Embutido durante más de una década en su proyecto neoyorquino de The Factory, el genio del pop art parecía exhausto de creación (y de fiestas) después de haber tocado todas las artes imaginables: la fotografía, la televisión, el cine, la música, la publicidad, la moda… Nada parecía estar fuera de su área de interés, salvo la pintura. Hasta que, mediados los setenta, al orinar sobre una tela tratada con pintura de cobre descubrió por casualidad la fascinante reacción química que produce la oxidación sobre los materiales. Y se puso a pintar como loco. Metió a toda la gente de La Fábrica a trabajar en su serie Oxidaciones haciendo pis sobre los más diversos materiales en una desenfrenada promiscuidad urinaria. Incrustaba pigmentos metálicos en los lienzos y llamaba a sus amigas y amigos a mear sobre ellos, mear sin parar. Y de este modo Warhol, el genio del pop, se hizo artista abstracto. Como Jackson Pollock. Como Leonardo en su Última cena. Inmortal.
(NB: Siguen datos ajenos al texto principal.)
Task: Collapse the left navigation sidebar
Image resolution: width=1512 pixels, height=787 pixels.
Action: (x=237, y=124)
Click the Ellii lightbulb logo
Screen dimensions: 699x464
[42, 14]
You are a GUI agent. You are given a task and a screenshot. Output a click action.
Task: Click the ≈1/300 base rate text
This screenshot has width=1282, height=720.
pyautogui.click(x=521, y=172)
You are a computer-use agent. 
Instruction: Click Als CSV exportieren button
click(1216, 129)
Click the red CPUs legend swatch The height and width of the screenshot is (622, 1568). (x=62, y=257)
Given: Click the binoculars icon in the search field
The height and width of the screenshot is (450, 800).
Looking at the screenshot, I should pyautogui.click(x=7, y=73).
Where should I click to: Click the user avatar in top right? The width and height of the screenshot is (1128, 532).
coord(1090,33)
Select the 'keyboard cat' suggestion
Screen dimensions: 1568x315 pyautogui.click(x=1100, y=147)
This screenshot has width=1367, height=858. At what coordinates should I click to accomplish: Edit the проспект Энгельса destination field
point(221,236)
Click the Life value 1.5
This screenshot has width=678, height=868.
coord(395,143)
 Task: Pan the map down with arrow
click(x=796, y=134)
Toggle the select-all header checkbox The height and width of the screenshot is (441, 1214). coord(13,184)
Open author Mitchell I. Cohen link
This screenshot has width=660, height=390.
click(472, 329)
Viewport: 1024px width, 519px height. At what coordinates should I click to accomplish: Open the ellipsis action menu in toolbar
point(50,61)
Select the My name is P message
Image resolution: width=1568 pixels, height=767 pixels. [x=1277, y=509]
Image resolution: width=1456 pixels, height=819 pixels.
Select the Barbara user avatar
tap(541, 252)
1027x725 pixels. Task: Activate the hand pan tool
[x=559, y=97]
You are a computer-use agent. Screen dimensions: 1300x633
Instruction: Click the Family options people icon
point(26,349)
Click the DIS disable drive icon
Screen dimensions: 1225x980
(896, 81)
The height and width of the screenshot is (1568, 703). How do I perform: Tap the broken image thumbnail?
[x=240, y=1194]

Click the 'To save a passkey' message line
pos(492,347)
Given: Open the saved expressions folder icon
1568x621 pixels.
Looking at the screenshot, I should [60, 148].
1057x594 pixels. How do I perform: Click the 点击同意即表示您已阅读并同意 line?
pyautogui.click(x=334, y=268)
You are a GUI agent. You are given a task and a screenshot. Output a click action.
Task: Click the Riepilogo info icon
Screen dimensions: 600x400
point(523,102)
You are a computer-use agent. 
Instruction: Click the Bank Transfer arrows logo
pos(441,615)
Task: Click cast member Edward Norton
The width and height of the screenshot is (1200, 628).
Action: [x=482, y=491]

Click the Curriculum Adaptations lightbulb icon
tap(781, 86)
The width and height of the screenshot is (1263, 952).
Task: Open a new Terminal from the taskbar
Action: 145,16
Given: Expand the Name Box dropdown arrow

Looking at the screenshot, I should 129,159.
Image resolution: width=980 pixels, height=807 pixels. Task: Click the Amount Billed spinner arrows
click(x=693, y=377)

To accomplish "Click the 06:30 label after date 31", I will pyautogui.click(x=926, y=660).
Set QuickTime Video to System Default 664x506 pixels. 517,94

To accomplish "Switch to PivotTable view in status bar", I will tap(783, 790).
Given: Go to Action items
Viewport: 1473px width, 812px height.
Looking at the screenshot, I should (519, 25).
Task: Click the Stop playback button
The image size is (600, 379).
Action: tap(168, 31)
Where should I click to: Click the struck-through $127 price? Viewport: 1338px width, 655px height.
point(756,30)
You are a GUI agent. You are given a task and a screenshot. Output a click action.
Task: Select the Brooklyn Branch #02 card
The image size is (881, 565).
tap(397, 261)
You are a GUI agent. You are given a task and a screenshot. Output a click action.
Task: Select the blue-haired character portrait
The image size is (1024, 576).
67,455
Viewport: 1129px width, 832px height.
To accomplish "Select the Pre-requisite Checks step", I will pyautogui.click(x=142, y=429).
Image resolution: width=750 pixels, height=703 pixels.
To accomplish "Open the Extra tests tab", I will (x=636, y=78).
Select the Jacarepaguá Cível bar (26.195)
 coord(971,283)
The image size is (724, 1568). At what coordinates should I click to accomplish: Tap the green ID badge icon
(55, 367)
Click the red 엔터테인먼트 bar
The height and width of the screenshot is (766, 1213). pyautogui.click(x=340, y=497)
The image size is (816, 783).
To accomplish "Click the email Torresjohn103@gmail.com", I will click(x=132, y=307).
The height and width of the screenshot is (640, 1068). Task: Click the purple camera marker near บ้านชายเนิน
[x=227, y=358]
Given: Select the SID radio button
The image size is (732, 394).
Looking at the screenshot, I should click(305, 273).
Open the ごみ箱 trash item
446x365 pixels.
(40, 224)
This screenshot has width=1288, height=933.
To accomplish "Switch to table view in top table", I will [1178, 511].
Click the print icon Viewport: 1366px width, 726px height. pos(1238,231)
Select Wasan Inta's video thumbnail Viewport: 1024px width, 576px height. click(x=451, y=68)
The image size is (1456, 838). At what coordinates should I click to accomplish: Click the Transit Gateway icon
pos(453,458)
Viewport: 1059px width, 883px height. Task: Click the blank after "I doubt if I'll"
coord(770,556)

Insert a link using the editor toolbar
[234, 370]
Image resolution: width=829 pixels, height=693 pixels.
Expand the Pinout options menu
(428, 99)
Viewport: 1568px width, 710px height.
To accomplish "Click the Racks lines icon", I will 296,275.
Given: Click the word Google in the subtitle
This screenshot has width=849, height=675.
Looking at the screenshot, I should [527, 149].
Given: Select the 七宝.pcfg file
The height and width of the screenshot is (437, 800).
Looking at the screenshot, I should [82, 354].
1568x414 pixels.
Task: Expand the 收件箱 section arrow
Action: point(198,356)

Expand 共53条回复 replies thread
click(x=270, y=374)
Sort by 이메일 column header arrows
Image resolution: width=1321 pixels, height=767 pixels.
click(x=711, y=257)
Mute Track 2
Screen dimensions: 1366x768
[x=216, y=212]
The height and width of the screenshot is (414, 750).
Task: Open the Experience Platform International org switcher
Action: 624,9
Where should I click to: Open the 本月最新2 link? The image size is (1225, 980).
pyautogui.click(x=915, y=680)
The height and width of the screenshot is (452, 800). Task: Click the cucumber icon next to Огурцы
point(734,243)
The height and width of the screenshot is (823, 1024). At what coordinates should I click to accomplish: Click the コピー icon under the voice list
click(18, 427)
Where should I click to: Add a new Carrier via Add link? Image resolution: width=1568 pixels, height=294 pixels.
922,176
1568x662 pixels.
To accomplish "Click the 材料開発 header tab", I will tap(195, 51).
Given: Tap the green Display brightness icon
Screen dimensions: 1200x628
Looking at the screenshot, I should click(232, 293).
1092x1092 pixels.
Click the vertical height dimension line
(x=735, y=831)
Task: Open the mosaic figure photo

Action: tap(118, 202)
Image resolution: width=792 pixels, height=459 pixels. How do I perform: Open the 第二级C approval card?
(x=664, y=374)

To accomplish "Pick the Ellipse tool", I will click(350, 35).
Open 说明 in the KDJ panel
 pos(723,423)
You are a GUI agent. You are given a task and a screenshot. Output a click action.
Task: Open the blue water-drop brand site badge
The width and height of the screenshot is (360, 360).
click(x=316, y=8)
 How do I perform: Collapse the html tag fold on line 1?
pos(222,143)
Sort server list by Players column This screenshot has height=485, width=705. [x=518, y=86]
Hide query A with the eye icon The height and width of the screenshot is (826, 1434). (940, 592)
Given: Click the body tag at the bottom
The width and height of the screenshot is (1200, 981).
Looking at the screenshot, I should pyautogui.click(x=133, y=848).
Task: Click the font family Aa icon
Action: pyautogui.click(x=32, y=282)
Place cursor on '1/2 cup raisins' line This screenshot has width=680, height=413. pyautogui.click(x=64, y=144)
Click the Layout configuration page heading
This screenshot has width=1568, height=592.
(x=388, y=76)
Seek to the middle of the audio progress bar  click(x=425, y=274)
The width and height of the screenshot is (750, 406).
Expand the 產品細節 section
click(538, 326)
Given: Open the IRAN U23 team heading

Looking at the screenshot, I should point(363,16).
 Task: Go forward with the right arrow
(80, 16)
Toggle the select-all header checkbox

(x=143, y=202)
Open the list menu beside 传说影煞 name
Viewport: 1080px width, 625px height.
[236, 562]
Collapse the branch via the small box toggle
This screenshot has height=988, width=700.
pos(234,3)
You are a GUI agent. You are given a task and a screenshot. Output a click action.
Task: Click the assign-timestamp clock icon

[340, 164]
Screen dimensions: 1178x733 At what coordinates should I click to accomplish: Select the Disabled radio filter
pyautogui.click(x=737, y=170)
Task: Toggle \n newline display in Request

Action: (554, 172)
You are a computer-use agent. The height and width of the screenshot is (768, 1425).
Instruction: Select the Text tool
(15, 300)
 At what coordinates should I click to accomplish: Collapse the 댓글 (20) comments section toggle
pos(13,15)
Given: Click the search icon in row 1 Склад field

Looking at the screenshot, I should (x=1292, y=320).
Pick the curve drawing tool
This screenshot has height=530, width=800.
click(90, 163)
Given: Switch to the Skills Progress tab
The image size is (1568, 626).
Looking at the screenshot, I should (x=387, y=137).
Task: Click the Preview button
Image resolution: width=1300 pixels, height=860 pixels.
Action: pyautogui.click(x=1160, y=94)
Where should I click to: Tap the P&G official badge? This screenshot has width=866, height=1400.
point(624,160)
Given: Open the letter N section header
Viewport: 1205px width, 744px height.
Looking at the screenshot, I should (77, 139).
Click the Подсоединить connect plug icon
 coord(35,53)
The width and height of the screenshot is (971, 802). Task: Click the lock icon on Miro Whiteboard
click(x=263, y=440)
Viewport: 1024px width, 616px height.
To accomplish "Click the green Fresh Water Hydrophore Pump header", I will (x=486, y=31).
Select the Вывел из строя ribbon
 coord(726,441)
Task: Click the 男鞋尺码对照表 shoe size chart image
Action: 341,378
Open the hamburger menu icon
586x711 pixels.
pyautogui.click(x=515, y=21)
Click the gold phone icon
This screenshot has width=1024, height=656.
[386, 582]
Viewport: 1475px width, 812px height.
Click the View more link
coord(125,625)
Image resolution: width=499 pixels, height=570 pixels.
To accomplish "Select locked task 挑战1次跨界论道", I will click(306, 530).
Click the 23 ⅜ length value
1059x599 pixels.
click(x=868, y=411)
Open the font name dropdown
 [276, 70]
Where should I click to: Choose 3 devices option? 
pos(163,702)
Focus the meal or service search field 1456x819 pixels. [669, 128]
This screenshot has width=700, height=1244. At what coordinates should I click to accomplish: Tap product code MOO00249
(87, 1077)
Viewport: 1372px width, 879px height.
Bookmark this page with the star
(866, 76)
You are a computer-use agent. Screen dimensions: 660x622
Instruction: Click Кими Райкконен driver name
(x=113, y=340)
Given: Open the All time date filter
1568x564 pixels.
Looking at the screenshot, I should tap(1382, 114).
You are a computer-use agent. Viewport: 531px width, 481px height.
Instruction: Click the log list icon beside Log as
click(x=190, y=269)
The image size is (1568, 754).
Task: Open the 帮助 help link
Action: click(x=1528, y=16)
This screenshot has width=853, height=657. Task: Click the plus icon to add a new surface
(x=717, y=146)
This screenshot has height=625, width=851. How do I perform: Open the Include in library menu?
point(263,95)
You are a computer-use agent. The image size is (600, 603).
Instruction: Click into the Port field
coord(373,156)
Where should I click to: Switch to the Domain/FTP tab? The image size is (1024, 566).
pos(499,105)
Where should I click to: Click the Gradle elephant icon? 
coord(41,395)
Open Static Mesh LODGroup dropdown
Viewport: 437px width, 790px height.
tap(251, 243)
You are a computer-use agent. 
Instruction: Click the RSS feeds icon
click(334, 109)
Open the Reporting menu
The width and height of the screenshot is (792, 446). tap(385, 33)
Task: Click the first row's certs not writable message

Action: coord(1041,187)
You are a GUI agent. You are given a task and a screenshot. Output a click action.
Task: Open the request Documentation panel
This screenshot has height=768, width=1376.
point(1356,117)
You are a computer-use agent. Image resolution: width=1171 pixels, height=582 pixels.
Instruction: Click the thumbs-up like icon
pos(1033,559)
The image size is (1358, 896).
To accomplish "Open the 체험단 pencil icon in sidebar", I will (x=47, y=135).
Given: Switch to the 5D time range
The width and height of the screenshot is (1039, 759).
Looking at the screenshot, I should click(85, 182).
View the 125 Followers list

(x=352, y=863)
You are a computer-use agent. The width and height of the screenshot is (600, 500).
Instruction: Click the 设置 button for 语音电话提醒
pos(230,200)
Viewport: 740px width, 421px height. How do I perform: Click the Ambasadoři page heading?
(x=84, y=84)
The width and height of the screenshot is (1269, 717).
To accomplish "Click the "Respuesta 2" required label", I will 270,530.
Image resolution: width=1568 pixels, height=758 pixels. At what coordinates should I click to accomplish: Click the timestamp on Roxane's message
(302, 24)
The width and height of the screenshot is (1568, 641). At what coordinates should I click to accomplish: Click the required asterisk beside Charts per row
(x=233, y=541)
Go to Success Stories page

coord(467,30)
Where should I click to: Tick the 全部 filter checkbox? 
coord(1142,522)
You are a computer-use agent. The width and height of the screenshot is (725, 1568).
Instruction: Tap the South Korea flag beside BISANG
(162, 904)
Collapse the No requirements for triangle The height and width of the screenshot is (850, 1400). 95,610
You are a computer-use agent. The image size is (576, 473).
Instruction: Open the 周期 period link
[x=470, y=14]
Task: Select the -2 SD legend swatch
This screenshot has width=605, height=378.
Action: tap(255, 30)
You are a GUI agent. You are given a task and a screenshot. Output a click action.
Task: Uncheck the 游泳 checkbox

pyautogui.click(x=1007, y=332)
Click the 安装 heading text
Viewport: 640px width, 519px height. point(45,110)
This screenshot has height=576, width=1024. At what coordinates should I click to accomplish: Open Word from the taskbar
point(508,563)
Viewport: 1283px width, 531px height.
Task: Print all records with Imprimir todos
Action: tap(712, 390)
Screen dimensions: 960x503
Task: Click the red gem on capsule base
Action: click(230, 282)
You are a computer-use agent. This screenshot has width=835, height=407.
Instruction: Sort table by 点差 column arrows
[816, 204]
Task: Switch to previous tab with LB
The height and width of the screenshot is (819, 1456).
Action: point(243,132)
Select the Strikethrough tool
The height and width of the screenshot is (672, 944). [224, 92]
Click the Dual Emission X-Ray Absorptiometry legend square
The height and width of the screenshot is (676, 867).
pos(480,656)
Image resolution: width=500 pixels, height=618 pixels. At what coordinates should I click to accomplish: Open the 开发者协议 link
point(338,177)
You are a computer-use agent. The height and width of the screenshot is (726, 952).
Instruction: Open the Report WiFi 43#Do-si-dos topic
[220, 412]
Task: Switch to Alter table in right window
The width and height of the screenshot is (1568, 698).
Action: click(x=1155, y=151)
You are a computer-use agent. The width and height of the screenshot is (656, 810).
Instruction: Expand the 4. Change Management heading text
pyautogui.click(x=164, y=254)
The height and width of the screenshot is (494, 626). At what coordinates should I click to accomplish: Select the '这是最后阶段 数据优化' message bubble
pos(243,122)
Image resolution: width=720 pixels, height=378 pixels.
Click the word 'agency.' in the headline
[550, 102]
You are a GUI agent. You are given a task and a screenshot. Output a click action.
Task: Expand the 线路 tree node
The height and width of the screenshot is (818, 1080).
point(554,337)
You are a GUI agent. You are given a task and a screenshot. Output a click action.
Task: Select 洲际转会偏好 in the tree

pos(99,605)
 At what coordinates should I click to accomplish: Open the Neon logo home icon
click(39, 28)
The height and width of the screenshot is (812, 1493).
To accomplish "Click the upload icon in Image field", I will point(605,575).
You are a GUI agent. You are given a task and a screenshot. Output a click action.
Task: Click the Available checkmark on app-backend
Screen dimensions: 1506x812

Hoy, Andy Warhol es el segundo pintor más cotizado del planeta y un icono para todas las generaciones de artistas vivas y venideras. Todo gracias a una oportuna meada. Un darse la vuelta y hacer las cosas de otro modo. Porque eso es la innovación, o así se encara el proceso de innovación, pensando las cosas sin la losa del pasado, sin el rigor académico, sin falsos ditirambos. Indagar en los espacios, transgredir lo consuetudinario, perturbar la tranquilidad de la emoción, romper lo indisoluble y lo indisociable.
Y pensar de tanto en cuando con el aparato urinario, como hacía Andy Warhol.